[SUPPLIED DATA]

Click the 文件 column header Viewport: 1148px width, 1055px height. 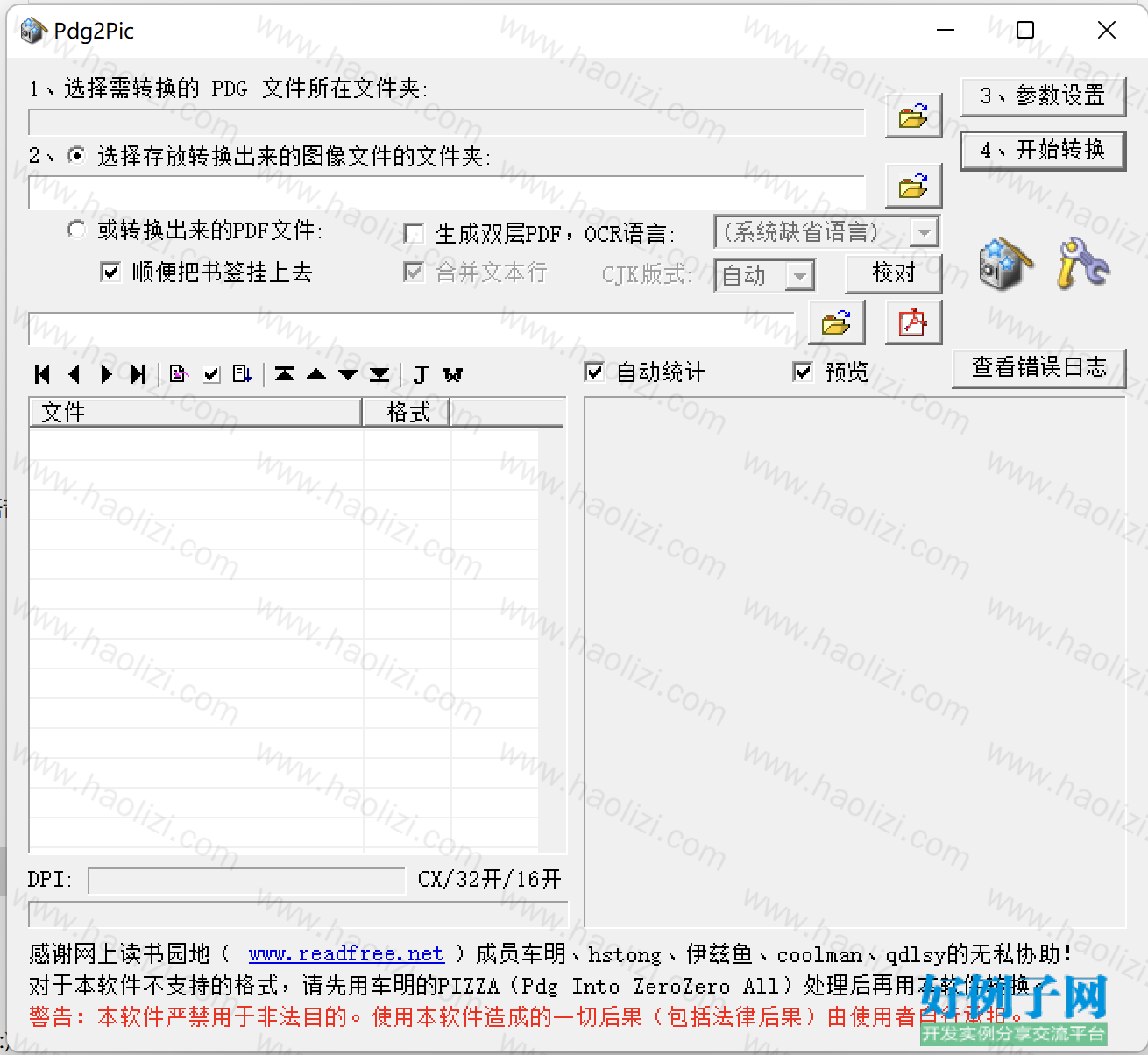coord(196,412)
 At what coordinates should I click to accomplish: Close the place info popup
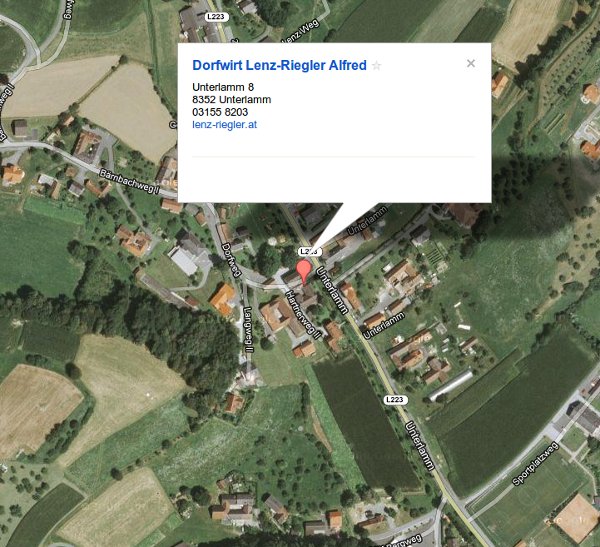click(x=471, y=64)
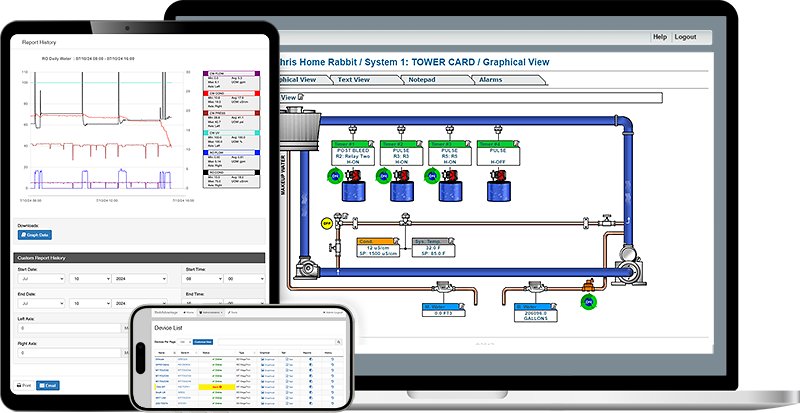Click the Timer #2 chemical tank icon
Screen dimensions: 800x413
coord(402,192)
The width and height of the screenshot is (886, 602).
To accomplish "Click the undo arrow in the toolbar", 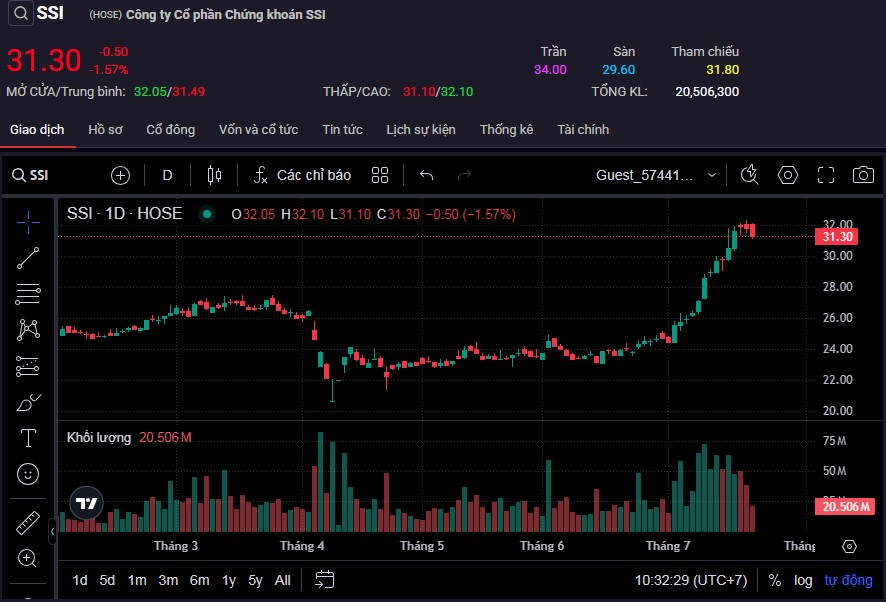I will coord(426,175).
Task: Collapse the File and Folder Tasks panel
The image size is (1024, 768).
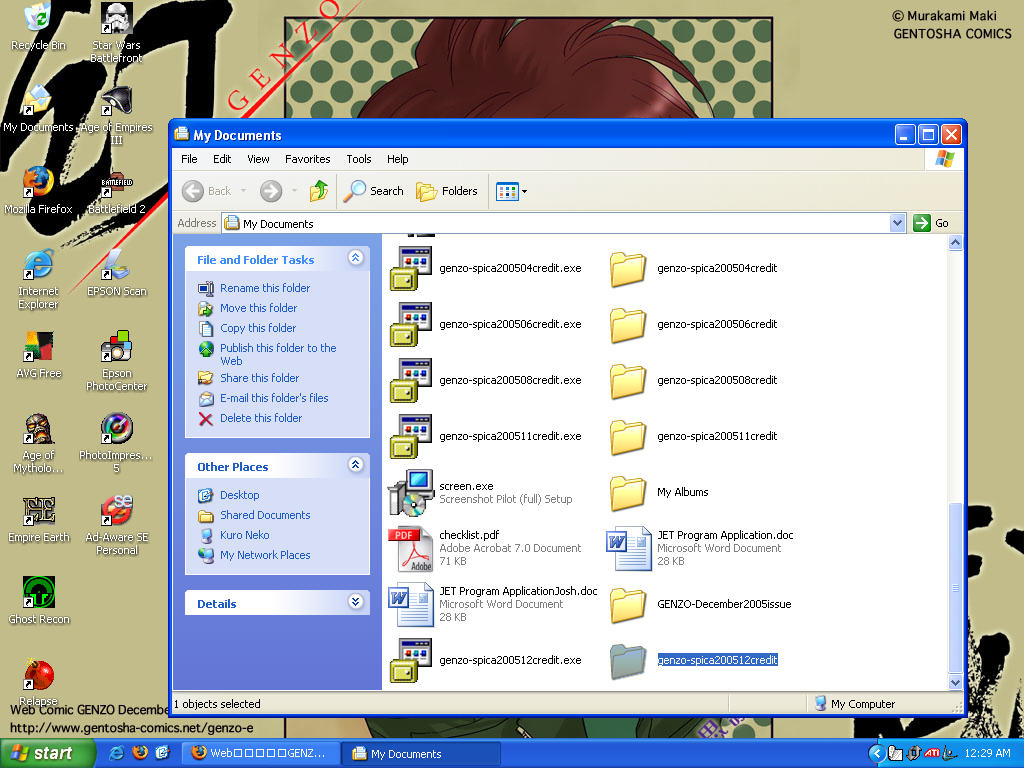Action: pyautogui.click(x=355, y=258)
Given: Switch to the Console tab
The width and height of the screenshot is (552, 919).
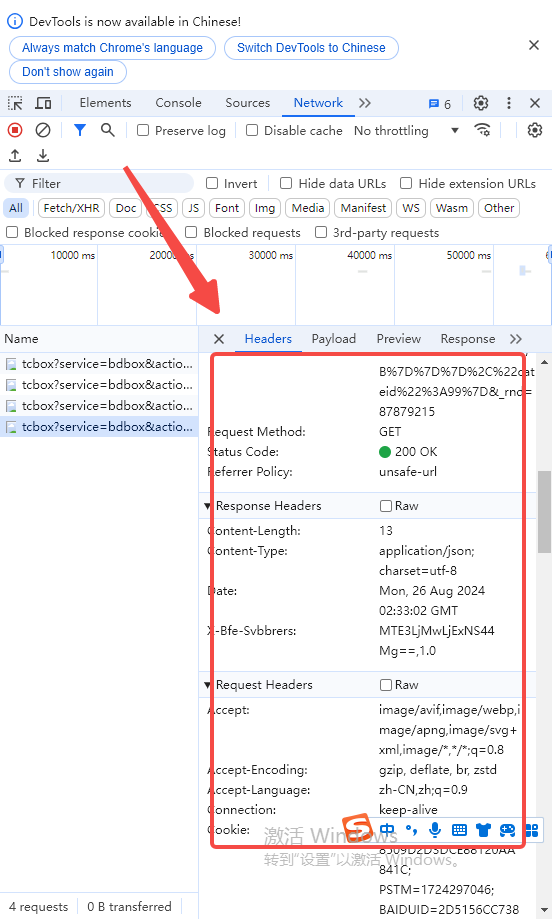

[/SUPPLIED DATA]

- YOUR GOAL
Copy out every line of the data in which the word "screenshot" is found.

- THE ANSWER
The width and height of the screenshot is (886, 602).
The width and height of the screenshot is (552, 919).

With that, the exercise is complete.